“The hero of this story is you.” — Don Miller, The Story of Blue Like Jazz the Movie
On September 16th, Don Miller, author of the bestselling novel Blue Like Jazz, announced on his blog that the film adaptation he had spent four years working on was dead. Funding had been lost, and the movie could not be finished.
Or could it?
A week later, two fans of the book, Jonathan Frazier and Zach Prichard, decided to take things into their own hands. They convinced Miller and director Steve Taylor to let them launch a Kickstarter project to raise $125,000 — the minimum needed to complete the film — with a bold campaign: Save Blue Like Jazz.
The project launched on September 24th. After three days they had a measly $300. On September 29th Miller blogged about the effort, and the internet woke up. Within a week the project had astonishingly raised its full $125,000 — Blue Like Jazz was saved.
In the two and a half weeks since, the project has gone on to double that total. It ends at midnight tonight, and it’s rapidly closing in on an astonishing $300,000 — the largest amount raised in Kickstarter’s history, and the largest crowdfunding total ever for a US film. Not bad for two fans with a crazy idea.
In the past fans have spent hundreds of thousands of dollars buying billboards, full-page ads, and other public pronouncements to save their favorite shows. The results have been mixed. Hapless executives are hardwired to value dollars over fans, and these fan-funding campaigns have traditionally fallen on intentionally deaf ears.
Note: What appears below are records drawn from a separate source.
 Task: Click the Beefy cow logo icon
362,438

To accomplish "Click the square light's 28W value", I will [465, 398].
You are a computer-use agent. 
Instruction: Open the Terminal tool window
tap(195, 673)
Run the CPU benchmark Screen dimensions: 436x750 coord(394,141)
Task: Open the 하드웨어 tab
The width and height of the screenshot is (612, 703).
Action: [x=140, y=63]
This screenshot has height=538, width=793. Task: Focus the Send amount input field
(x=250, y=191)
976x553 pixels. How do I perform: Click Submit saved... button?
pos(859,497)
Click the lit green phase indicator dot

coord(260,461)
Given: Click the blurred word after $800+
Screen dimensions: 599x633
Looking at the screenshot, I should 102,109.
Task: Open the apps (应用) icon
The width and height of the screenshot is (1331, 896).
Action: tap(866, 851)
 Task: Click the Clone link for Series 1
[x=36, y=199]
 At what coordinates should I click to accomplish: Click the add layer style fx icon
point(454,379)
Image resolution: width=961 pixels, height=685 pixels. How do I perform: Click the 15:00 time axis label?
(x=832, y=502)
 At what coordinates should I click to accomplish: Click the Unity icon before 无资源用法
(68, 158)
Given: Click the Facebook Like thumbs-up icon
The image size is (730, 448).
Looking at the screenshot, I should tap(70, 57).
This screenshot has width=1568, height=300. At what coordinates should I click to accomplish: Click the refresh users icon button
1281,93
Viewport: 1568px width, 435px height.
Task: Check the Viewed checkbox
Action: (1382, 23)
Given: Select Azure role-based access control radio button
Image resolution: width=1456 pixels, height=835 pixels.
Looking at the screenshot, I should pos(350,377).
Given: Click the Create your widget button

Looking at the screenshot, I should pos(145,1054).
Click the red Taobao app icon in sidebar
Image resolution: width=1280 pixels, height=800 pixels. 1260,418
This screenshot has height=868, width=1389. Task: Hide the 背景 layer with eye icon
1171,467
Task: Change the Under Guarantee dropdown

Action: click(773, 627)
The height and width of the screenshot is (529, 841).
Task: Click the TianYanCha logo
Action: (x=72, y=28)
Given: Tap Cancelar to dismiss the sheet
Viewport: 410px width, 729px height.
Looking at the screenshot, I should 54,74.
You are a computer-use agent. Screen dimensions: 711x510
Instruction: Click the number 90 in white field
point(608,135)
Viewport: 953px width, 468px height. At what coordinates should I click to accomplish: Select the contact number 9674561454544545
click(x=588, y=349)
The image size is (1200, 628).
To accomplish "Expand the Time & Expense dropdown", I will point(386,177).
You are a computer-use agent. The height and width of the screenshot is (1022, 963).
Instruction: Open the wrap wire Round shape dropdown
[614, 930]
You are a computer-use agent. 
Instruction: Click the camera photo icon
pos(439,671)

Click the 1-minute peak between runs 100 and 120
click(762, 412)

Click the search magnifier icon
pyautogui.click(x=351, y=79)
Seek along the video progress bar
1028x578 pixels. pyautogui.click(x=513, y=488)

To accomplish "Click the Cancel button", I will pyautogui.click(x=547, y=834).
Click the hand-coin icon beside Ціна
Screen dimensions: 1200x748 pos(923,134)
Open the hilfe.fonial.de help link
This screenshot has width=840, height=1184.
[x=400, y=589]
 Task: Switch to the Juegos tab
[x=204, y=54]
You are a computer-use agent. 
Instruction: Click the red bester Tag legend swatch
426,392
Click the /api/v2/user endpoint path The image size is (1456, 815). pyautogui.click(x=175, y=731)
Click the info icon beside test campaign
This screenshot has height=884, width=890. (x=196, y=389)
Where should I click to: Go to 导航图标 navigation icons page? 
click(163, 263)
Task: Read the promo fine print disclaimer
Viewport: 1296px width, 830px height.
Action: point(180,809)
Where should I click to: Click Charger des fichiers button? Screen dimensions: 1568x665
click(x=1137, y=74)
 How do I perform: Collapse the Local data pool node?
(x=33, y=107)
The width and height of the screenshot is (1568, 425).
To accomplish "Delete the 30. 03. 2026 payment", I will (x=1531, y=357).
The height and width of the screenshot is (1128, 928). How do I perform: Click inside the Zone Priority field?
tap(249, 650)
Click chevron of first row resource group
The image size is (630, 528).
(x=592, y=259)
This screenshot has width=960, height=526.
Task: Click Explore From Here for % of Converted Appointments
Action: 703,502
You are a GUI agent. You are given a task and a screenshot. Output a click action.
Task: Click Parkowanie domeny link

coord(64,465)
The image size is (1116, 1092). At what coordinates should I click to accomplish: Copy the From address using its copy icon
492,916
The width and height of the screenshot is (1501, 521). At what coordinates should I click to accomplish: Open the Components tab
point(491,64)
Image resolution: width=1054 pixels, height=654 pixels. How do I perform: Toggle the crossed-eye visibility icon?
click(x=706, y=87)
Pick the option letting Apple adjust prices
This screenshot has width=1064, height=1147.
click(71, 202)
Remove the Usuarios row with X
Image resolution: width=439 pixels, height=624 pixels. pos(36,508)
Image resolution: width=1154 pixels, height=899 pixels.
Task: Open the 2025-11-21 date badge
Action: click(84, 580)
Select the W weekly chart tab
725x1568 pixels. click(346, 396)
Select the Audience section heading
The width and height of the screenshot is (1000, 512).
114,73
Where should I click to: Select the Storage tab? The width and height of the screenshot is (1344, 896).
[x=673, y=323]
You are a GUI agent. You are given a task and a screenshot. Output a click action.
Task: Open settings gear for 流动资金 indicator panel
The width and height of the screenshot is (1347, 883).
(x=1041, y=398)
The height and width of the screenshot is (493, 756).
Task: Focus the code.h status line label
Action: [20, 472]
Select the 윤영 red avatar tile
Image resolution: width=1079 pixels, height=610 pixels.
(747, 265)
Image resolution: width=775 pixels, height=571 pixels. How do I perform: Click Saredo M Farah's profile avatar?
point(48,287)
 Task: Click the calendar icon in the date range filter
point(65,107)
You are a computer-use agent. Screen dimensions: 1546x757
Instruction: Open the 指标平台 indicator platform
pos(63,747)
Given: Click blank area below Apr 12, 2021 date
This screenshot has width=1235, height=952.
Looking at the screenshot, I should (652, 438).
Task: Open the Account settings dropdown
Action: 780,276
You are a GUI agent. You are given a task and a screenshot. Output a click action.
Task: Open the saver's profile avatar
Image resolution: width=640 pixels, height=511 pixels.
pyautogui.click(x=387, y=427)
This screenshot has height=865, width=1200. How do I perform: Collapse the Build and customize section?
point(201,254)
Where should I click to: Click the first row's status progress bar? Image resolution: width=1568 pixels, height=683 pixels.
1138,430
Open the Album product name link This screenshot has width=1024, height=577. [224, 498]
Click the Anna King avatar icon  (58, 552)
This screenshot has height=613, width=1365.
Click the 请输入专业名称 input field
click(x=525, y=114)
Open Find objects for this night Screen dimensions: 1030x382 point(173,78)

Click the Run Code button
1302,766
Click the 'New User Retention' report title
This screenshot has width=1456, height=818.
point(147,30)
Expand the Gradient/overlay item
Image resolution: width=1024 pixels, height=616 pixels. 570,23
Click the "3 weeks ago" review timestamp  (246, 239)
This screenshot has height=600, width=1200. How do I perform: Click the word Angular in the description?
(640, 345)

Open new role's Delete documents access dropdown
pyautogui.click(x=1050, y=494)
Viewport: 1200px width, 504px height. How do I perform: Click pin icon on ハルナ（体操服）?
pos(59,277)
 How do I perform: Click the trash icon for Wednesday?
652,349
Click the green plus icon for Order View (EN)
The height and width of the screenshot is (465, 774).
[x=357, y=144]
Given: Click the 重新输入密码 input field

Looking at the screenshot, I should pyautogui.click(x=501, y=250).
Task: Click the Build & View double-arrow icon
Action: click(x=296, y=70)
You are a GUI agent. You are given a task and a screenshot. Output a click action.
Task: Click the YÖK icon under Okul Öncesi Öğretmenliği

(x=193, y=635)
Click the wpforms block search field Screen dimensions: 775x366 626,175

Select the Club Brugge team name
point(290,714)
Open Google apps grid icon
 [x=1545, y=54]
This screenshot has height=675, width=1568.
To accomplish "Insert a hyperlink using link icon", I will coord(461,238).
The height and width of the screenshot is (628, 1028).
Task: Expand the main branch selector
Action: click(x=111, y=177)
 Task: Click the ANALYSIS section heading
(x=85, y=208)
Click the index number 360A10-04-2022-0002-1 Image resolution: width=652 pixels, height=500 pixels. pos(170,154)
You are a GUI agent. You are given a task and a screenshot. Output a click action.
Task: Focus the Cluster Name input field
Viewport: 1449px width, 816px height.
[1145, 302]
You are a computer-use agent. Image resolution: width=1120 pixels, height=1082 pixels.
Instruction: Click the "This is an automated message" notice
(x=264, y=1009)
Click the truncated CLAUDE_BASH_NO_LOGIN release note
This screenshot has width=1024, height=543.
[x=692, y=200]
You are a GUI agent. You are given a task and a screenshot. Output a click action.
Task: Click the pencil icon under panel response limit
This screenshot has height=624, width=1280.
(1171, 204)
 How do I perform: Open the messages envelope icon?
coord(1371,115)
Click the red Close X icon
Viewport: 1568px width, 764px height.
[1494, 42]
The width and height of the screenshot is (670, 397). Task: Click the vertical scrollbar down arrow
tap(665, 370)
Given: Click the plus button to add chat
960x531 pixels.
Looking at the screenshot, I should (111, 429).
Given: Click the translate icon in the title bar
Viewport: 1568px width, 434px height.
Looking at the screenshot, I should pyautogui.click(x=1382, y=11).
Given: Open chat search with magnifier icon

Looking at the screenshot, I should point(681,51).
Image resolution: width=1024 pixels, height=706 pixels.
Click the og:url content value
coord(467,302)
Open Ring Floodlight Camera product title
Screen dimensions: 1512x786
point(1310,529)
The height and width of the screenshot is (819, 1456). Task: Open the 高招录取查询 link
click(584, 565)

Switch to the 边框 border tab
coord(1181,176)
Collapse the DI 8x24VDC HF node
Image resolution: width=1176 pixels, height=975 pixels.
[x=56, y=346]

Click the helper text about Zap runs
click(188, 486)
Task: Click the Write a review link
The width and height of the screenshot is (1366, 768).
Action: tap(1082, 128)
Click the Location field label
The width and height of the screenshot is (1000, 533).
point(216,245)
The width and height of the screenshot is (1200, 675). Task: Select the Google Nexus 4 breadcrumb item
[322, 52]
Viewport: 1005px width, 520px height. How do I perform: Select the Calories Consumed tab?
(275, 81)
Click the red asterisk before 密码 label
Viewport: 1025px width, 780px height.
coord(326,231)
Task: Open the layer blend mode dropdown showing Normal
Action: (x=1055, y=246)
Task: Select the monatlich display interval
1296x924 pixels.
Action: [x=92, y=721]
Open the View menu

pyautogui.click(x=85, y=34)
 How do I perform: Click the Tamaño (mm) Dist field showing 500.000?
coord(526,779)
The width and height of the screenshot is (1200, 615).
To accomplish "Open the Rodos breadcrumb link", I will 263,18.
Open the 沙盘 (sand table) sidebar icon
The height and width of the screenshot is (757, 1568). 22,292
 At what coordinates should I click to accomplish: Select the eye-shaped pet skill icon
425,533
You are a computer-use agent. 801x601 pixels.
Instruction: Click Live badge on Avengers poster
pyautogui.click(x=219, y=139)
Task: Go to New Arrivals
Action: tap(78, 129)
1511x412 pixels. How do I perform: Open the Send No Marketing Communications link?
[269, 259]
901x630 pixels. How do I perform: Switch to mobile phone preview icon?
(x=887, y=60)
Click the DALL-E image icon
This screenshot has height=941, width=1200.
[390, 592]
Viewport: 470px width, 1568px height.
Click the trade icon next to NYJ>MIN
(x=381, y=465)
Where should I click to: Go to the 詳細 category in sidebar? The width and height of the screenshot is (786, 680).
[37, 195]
But to see fans use their voices and dollars to make the thing happen on their own is a whole other thing. If fans are willing to pony up for the production, what recourse do executives have? What’s there to say if fans declare they want to see the thing so badly that they will pay for it?
Where Hollywood has failed we fans can step in. We know what we want to see, we know what we want to exist. Blue Like Jazz spectacularly demonstrates that we can, in fact, do something about it. Congratulations to the filmmakers and — most of all — to the fans. Now what are we saving next?